Copper was on track for its worst week since March 2020, pulled down by the stronger dollar and a pledge by Beijing earlier this week to release industrial metals from its national reserves to curb commodity prices.

“The commodity sector is now at the lowest levels in more than six weeks underscoring that consensus is bolstering around the transitory narrative on inflation and growth with the world back to normal by mid-2022,” said Peter Garnry, the head of equity strategy at Saxo Bank.

Stock market losses accelerated after the St Louis Fed president, James Bullard, revealed that he expects the first US interest rate rise to come next year. Bullard said US growth and inflation this year had been higher than forecast, so the Fed was taking a more hawkish view. Investors fear that a US rate rise will lead to a slowdown in the world’s largest economy by raising consumers’ and companies’ borrowing costs, with a knock-on effect for other economies.

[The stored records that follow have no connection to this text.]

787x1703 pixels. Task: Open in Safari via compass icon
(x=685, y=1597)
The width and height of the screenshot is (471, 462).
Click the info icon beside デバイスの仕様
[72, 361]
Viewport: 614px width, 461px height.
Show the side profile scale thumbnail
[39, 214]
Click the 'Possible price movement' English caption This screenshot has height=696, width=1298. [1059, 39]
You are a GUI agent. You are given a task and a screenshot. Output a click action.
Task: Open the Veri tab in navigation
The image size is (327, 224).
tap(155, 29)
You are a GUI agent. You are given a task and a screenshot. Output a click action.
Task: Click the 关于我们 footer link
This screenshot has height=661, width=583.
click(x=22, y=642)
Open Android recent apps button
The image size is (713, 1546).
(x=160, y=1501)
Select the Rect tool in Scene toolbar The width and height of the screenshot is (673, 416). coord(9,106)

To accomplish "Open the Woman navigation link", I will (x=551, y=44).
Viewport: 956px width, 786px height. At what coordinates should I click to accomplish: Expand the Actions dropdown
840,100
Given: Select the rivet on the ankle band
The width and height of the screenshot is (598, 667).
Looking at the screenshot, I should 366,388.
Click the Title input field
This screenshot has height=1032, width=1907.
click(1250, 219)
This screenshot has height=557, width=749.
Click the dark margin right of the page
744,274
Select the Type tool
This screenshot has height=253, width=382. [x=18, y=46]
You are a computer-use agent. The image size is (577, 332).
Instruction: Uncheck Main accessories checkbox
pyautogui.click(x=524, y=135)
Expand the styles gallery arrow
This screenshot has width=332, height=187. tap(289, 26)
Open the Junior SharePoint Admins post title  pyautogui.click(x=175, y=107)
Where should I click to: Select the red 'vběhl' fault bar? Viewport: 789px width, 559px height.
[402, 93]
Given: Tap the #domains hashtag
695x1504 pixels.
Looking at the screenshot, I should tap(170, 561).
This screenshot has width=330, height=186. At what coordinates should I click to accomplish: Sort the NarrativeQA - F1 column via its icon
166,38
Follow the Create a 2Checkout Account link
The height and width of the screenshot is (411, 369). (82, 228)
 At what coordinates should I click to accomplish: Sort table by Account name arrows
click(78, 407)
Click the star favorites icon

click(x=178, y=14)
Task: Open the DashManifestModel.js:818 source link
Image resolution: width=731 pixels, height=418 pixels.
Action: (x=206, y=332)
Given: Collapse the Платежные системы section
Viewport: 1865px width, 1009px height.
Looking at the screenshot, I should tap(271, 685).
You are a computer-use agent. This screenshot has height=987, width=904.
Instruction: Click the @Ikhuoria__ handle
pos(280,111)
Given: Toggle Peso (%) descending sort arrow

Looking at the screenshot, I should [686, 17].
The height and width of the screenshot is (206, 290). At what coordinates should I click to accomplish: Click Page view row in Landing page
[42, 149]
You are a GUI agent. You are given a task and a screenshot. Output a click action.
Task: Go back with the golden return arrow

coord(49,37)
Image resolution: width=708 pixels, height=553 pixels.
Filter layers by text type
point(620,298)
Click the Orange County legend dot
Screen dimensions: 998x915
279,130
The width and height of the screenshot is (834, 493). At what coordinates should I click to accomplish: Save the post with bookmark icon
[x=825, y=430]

“We’re expecting a good year, a good reopening. But this is a bigger year than we were expecting, more inflation than we were expecting,” Bullard told CNBC’s Squawk Box show.

“I think it’s natural that we’ve tilted a little bit more hawkish here to contain inflationary pressures,” he added.

Bullard’s comments helped to send stocks lower in New York, where the Dow Jones industrial average was down more than 1% at lunchtime, and heading for its worst week since January.

Fawad Razaqzada, an analyst at Think Markets, said risk assets suffered from a “mini taper tantrum”.

“Investors fear that with inflation rising rapidly, QE might be tapered sooner than expected,” he said.